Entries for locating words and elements
<<<<

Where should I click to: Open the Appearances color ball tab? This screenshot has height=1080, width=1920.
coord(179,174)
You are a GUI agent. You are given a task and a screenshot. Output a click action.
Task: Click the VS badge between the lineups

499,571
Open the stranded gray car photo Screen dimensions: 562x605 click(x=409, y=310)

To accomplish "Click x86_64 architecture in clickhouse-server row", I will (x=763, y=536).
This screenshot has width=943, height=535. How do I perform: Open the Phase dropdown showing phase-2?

>>>>

Lay out the data from the line that contains "will (x=763, y=536)." through the end of the data as a JSON list of strings, with one string per line and no blank lines.

Response to the exercise:
[
  "To accomplish \"Click x86_64 architecture in clickhouse-server row\", I will (x=763, y=536).",
  "This screenshot has width=943, height=535. How do I perform: Open the Phase dropdown showing phase-2?"
]